▸ Brief: Rewrite the rows below with "Go Back" replaced by "Return" and everything else unchanged. Leave the pictures out of your answer.

▸ Element and text position data:
────────────────────────────────────────
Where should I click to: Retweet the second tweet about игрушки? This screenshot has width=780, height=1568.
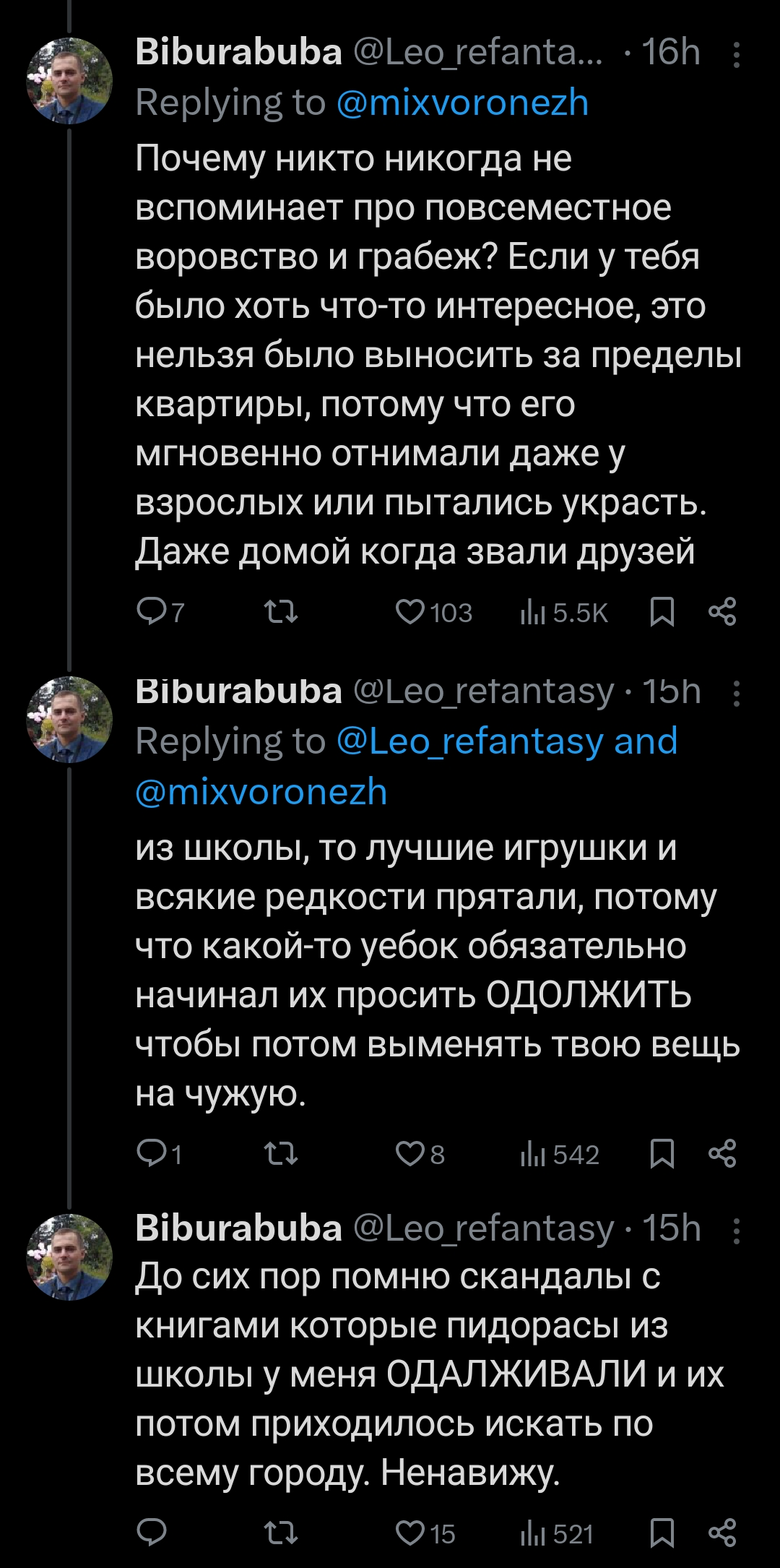coord(281,1153)
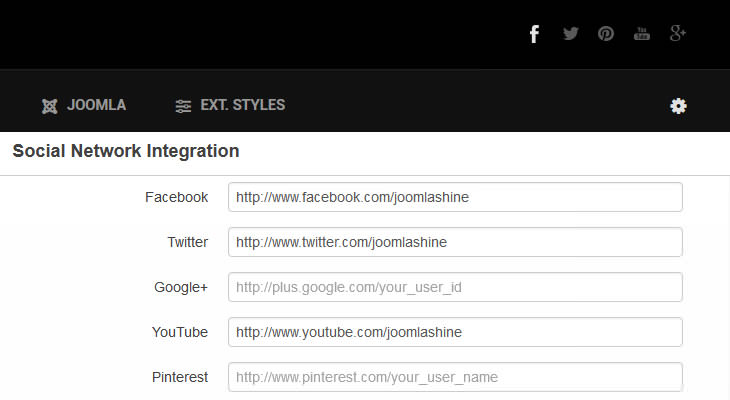Click the sliders icon beside Ext. Styles
The width and height of the screenshot is (730, 400).
(x=183, y=106)
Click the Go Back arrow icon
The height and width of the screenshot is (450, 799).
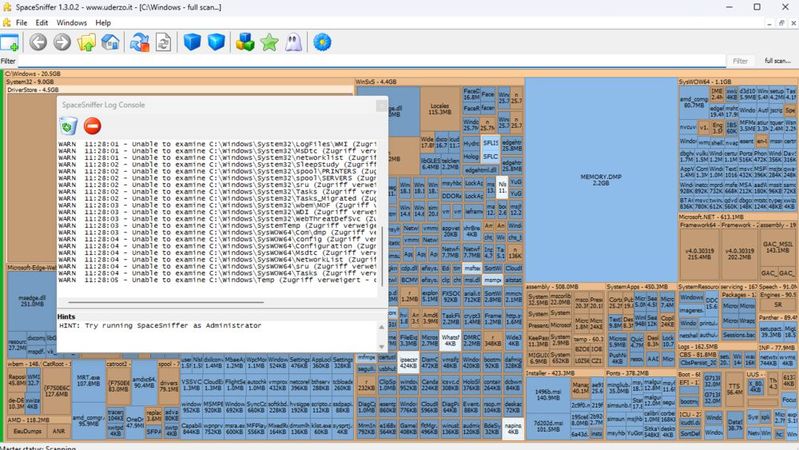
────────────────────────────────────────
▸ Exercise output:
Where should I click to: Retweet the second tweet about игрушки? This screenshot has width=780, height=1568.
coord(281,1153)
Click the sliders icon beside Ext. Styles
The width and height of the screenshot is (730, 400).
(x=183, y=106)
Click the Return arrow icon
The height and width of the screenshot is (450, 799).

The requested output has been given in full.